Boston drivers on the other hand are somewhat legendary, from what we have heard and may have to be taken into account as well, for winter hazards.

Declan

Another very happy Subaru Forester owner. I’ve driven on mountain roads in the west through snow 8 inches deep with it, no problems. It’s perfect on the steep snowy and icy roads in Upstate New York, too, where it is practically the state vehicle. I’ve heard that said about Vermont, as well.
I haven’t heard the lesbian stereotype about Subaru drivers in about 8 years or so. Outmoded, I think.
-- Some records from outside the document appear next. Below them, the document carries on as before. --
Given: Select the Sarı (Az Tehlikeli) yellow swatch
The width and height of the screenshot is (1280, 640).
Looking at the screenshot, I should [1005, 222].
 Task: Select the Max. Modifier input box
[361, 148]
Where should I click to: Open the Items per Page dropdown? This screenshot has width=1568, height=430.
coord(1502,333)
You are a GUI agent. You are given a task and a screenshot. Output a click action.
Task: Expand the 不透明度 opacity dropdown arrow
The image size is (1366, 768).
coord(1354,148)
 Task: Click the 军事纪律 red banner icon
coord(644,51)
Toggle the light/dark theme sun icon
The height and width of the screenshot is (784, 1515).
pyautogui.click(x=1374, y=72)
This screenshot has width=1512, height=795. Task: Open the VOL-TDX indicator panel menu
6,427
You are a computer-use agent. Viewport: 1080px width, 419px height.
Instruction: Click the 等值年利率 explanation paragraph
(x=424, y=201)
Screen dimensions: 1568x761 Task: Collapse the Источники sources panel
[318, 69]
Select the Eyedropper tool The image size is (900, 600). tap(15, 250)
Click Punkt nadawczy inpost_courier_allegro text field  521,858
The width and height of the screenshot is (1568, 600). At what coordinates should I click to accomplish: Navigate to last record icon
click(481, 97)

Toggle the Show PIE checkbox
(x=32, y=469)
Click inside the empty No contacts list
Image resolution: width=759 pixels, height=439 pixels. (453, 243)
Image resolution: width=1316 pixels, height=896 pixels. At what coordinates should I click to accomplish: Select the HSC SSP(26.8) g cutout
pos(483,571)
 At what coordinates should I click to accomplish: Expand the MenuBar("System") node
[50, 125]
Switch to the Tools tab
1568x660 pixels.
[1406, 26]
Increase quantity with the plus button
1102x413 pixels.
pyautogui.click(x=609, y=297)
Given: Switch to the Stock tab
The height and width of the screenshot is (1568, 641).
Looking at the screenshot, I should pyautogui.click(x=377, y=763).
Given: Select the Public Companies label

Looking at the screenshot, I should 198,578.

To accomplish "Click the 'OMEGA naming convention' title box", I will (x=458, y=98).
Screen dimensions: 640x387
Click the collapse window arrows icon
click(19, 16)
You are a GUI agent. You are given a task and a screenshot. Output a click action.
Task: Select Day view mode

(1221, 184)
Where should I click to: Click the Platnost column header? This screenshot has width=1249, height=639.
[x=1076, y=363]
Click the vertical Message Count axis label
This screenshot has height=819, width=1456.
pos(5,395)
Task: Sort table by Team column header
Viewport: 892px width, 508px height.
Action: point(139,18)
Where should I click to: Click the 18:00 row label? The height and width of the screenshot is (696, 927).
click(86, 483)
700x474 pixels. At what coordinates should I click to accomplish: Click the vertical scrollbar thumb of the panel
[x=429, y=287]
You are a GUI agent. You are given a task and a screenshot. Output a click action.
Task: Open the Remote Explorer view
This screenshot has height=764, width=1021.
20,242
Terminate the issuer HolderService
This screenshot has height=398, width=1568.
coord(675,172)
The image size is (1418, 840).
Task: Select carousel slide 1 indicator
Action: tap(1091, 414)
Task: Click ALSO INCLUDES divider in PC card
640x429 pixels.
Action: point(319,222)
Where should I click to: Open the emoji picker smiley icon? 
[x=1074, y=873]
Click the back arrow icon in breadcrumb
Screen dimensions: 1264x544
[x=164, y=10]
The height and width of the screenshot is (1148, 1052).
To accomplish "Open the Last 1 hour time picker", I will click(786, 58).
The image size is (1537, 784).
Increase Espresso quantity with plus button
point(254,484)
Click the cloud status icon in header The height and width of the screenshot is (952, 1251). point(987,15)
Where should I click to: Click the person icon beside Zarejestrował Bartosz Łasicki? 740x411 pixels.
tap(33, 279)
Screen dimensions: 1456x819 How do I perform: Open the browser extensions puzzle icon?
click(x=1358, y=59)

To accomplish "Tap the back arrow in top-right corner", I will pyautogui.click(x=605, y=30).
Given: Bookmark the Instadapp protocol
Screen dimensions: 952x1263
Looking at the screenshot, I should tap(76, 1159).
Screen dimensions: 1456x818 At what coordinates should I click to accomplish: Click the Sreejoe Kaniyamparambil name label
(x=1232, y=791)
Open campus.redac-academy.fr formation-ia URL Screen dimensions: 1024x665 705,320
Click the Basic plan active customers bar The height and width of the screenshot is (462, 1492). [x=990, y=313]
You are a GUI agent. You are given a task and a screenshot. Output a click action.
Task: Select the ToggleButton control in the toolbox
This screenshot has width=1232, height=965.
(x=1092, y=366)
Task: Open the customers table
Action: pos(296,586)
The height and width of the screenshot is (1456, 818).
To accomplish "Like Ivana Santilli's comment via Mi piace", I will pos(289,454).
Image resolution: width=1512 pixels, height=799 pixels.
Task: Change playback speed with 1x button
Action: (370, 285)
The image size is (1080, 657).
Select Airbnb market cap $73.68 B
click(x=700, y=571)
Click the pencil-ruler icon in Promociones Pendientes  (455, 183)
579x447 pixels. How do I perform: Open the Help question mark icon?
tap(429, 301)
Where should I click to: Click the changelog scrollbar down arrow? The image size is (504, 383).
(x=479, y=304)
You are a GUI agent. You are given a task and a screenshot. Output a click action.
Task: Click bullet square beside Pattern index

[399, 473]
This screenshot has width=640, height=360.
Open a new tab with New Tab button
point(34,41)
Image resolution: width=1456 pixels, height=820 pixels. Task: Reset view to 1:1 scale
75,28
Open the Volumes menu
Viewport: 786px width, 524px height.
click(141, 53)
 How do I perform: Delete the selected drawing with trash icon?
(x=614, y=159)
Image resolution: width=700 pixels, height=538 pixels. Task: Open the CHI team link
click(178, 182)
As someone said above, a driver with snow and ice experience, who doesn’t drive too fast for road conditions, most important. So take a winter driving class when winter comes round again, and good luck with your move.

I’ve lived in New England all my life, greater Boston area most of the time and AWD certainly isn’t needed. Good tires, patience, and some good driving skills will certainly be sufficient to get by. Occasionally it’s nice to have 4WD for pulling into or out of a snowfilled parking spot or going up a nasty hill, and on rare occasions the extra ground clearance comes in handy.

I have a Subaru Outback but I spend a lot of time in northern New England skiing and hiking so I use the AWD and ground clearance fairly often. But for years I drove a Honda Accord and a Saturn SW2 in Boston and NH without problems.

I emphasize: AWD or 4WD will not help you stop. AWD will help you move forward under certain conditions.

Therefore AWD will not make your ride safer. That quality is dependent upon proper driving.

Admittedly antilock brakes will help you stop, but even that requires some skill to use effectively.